Par une ordonnance du 4 novembre 2025, la clôture de l’instruction a été fixée au 20 novembre 2025 à 12 heures.
La requête a été communiquée au préfet de police qui n’a pas produit d’observations.
M. C… a été admis au bénéfice de l’aide juridictionnelle totale par une décision du 24 mars 2025.
III. Par une requête et un mémoire, enregistrés les 29 mai 2025 et 19 septembre 2025 sous le n° 2514895, M. D… C…, représenté par Me Hubert, demande au tribunal :
1°) de l’admettre provisoirement au bénéfice de l’aide juridictionnelle ;
2°) d’annuler l’arrêté du 17 avril 2025 par lequel le préfet de police a refusé de renouveler son titre de séjour, l’a obligé à quitter le territoire français dans le délai de trente jours et a fixé le pays de renvoi ;
3°) d’enjoindre au préfet de police de procéder au renouvellement de sa carte de séjour portant la mention « vie privée et familiale » à compter de la notification du jugement, sous astreinte de 50 euros par jour de retard ou, à défaut, de réexaminer sa situation dans un délai de deux mois ;
4°) en cas d’admission à l’aide juridictionnelle, de mettre à la charge de l’Etat la somme de 1 500 euros à verser à Me Hubert au titre de l’article 37 de la loi du 10 juillet 1991 ou, à défaut d’admission à l’aide juridictionnelle, à lui verser directement au titre de l’article L. 761-1 du code de justice administrative.
Il soutient que :
S’agissant de la décision de refus de renouvellement de son titre de séjour :
- cette décision est signée par une autorité incompétente en l’absence de production d’une délégation de signature signée ;
- elle est insuffisamment motivée ;
- elle est entachée d’un vice de procédure dès lors qu’il appartient à l’administration d’établir l’identité du médecin rapporteur du collège de médecins de l’Office français de l’immigration et de l’intégration et la régularité de la composition du collège, en application des articles R. 425-11, R. 425-12 et R. 425-13 du code de l’entrée et du séjour des étrangers et du droit d’asile ;
- le préfet s’est borné à faire référence à l’avis du collège de médecins de l’Office français de l’immigration et de l’intégration alors qu’il n’est pas en situation de compétence liée ;
- la décision méconnaît l’article L. 425-9 du code de l’entrée et du séjour des étrangers et du droit d’asile et est entachée à cet égard d’une erreur manifeste d’appréciation quant à ses conséquences sur sa situation personnelle ;
- elle méconnaît l’article 8 de la convention européenne de sauvegarde des droits de l’homme et des libertés fondamentales.

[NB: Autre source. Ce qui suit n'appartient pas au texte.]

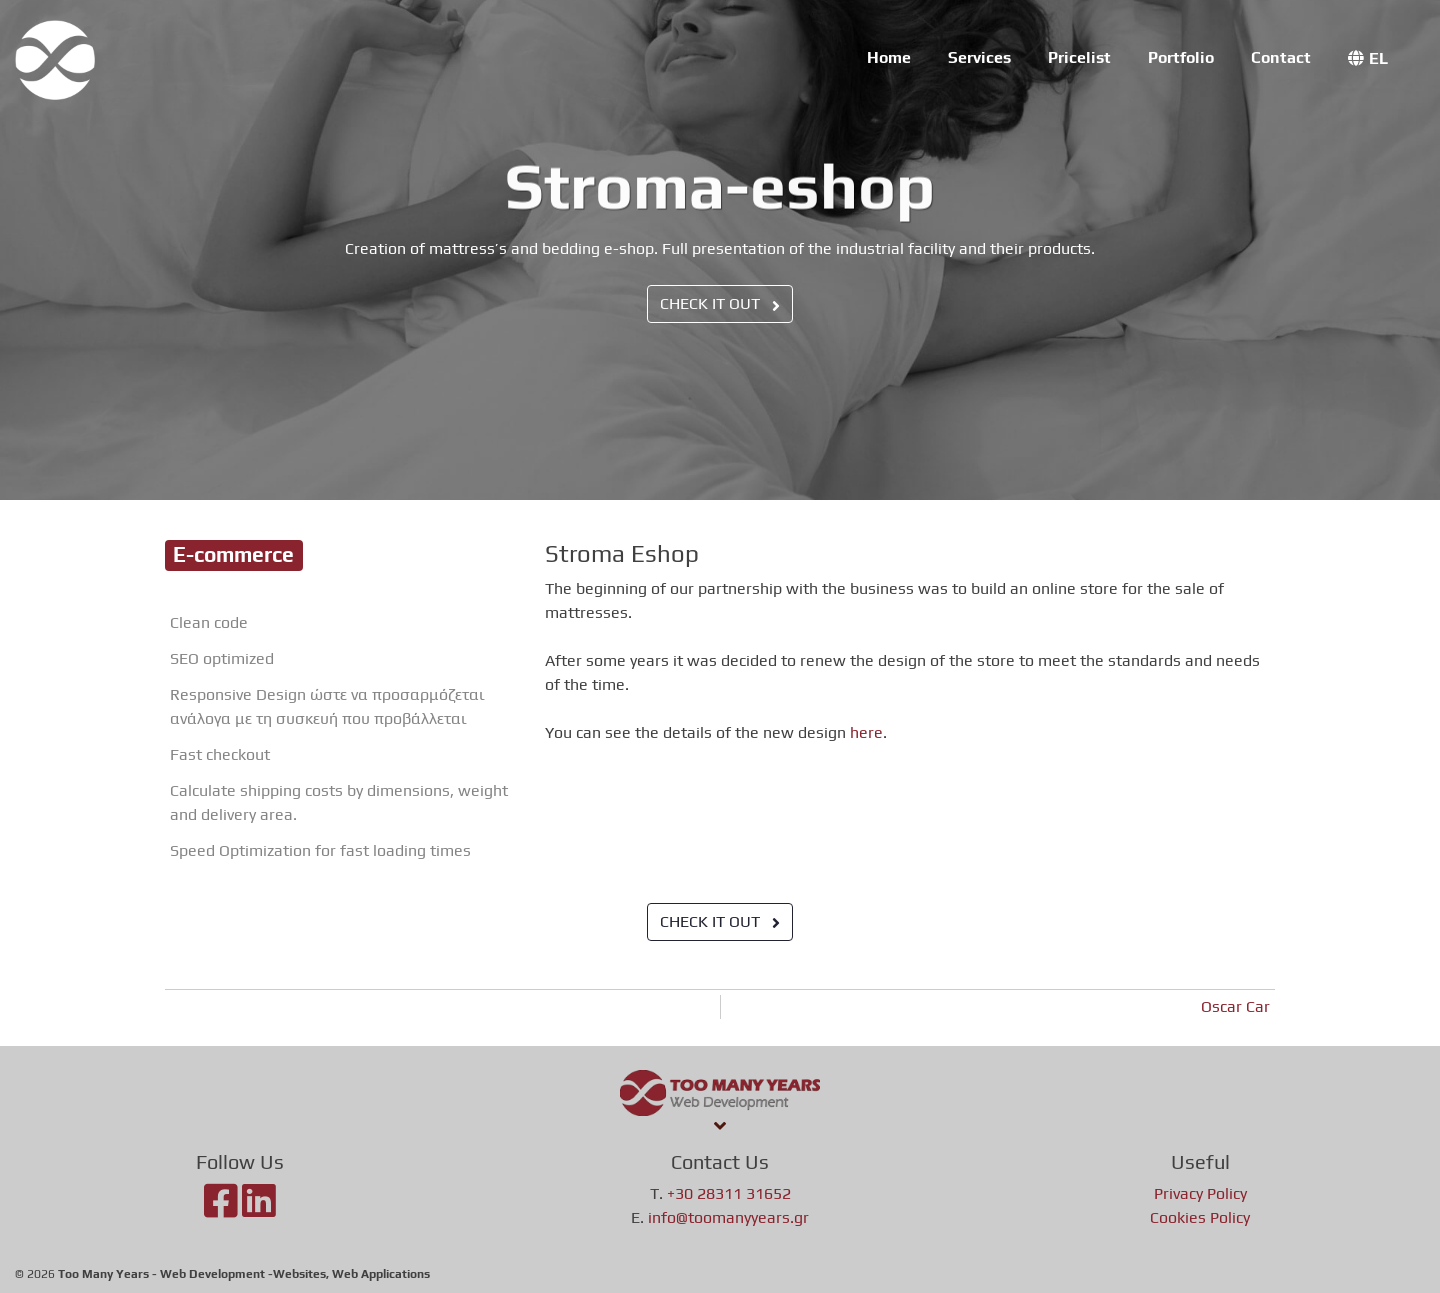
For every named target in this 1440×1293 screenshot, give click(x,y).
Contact (1281, 57)
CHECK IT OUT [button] (720, 303)
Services (979, 57)
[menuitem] (1368, 58)
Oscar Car (1235, 1006)
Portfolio (1181, 57)
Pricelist (1079, 57)
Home (889, 57)
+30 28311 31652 (729, 1193)
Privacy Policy (1200, 1193)
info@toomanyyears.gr (728, 1217)
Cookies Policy (1200, 1217)
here (866, 732)
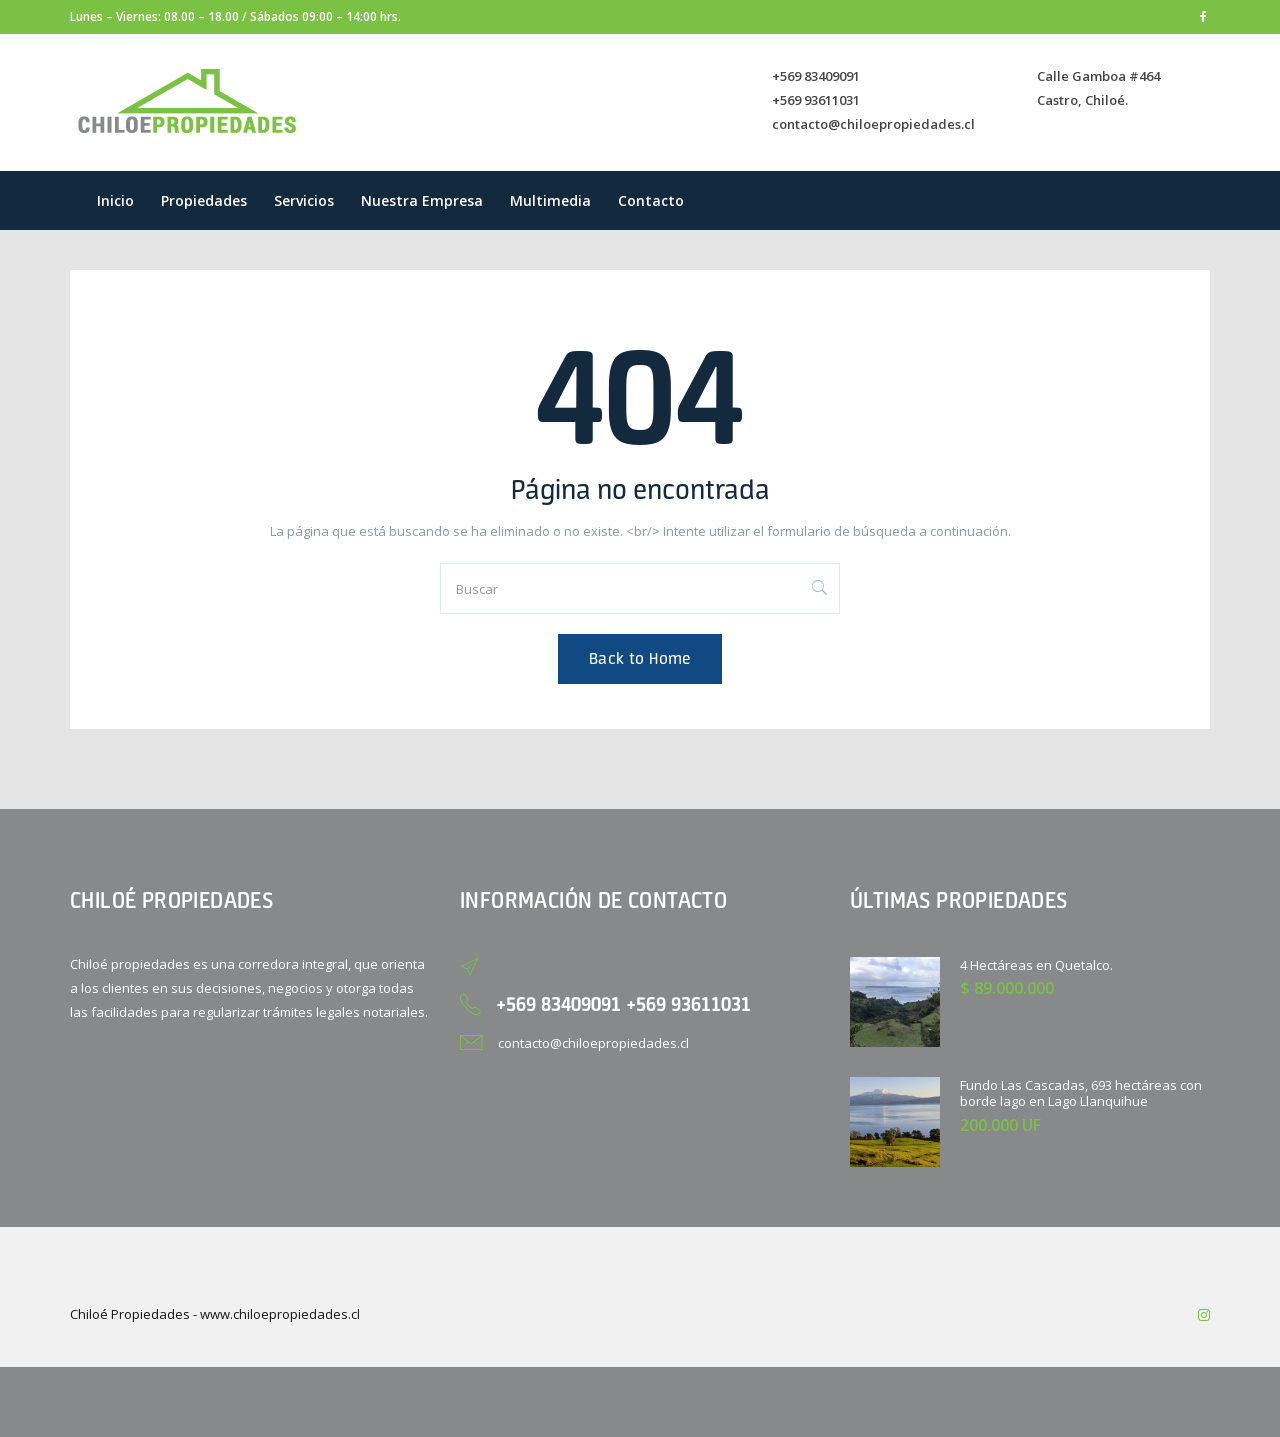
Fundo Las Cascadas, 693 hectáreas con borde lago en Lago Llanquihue (1081, 1093)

S’agissant de la décision portant obligation de quitter le territoire français :
- cette décision est illégale, par voie d’exception, compte tenu de l’illégalité de la décision portant refus de délivrance d’un titre de séjour ;
- elle est signée par une autorité incompétente en l’absence de production d’une délégation de signature signée ;
- elle est insuffisamment motivée ;
- elle est entachée d’un vice de procédure dès lors qu’il appartient à l’administration d’établir l’identité du médecin rapporteur du collège de médecins de l’Office français de l’immigration et de l’intégration et la régularité de la composition du collège, en application des articles R. 425-11, R. 425-12 et R. 425-13 du code de l’entrée et du séjour des étrangers et du droit d’asile ;
- le préfet s’est borné à faire référence à l’avis du collège de médecins de l’Office français de l’immigration et de l’intégration alors qu’il n’est pas en situation de compétence liée ;
- la décision méconnaît l’article L. 425-9 du code de l’entrée et du séjour des étrangers et du droit d’asile et est entachée à cet égard d’une erreur manifeste d’appréciation quant à ses conséquences sur sa situation personnelle ;
- elle méconnaît l’article 8 de la convention européenne de sauvegarde des droits de l’homme et des libertés fondamentales.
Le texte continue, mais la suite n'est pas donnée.